(Records from a data collection)
• • • •

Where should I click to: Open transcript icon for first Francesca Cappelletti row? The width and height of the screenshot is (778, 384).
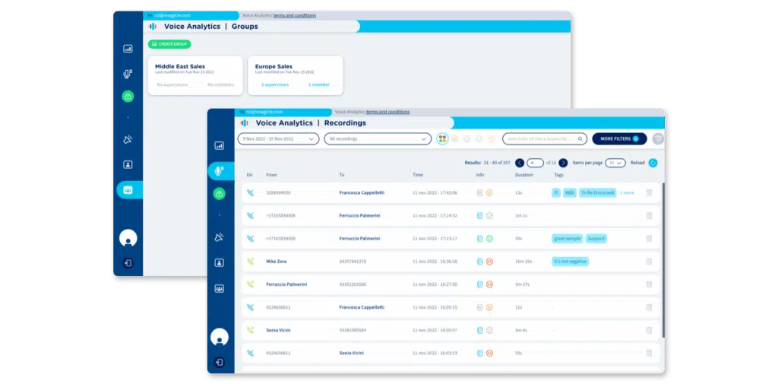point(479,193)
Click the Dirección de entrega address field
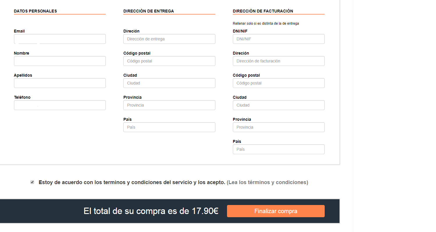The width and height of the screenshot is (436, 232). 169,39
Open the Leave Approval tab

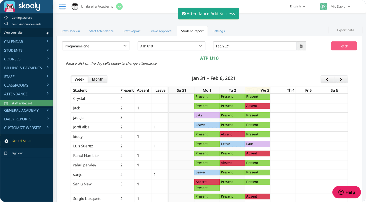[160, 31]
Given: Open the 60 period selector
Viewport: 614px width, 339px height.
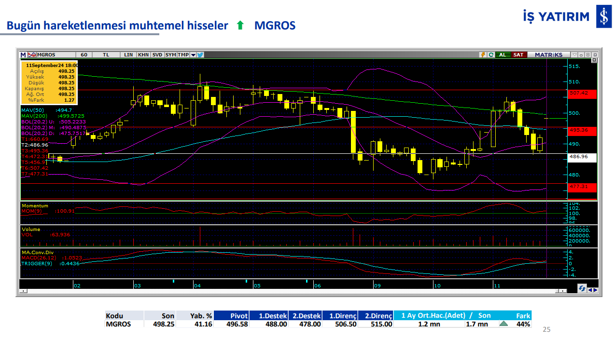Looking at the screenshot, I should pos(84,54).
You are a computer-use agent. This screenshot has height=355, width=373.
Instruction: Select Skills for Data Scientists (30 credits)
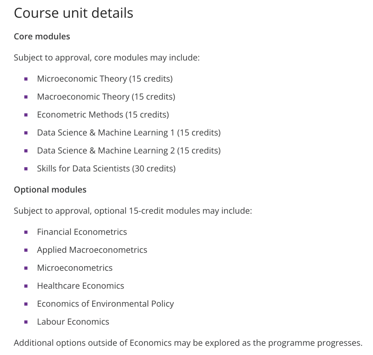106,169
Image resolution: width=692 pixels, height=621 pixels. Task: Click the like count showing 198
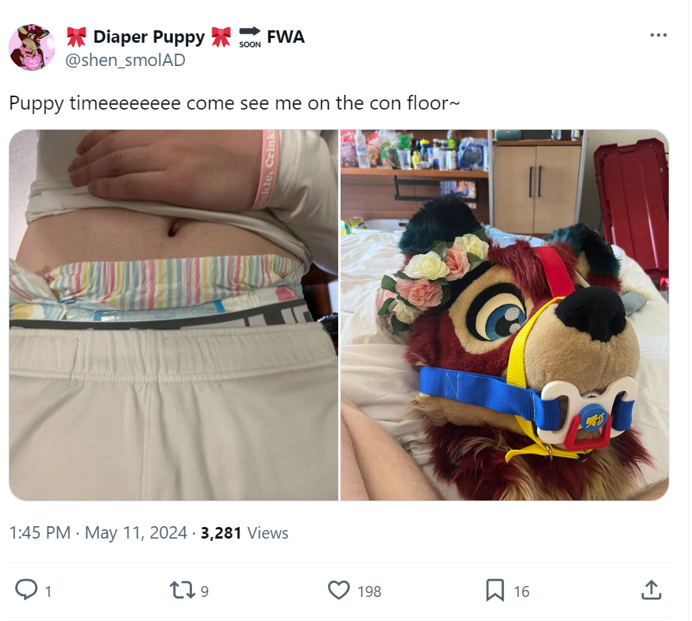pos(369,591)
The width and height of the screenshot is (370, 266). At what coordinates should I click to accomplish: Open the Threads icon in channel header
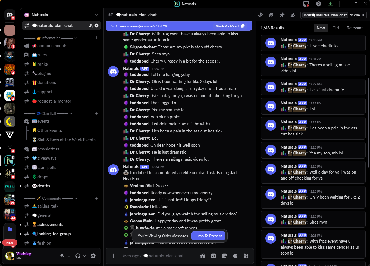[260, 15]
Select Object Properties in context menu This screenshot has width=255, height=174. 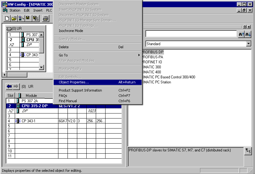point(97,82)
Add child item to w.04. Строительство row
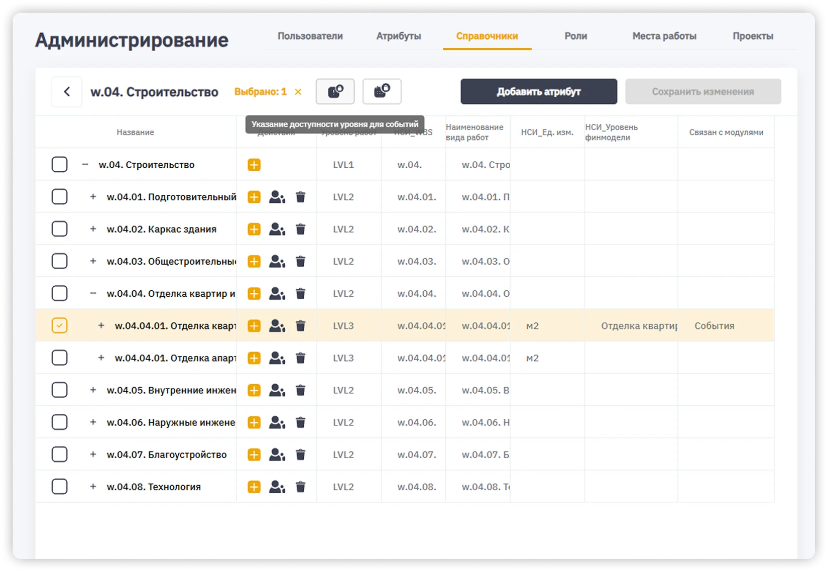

• • • •

#### [EXERCISE DESCRIPTION]
Leave out the images and write out the lines above exactly, from the one with "Open the Leave Approval tab" up to and including the one with "You are a computer-use".

#### [TASK OUTPUT]
Open the Leave Approval tab

[160, 31]
Given: Open the 60 period selector
Viewport: 614px width, 339px height.
Looking at the screenshot, I should pos(84,54).
You are a computer-use agent. This screenshot has height=355, width=373.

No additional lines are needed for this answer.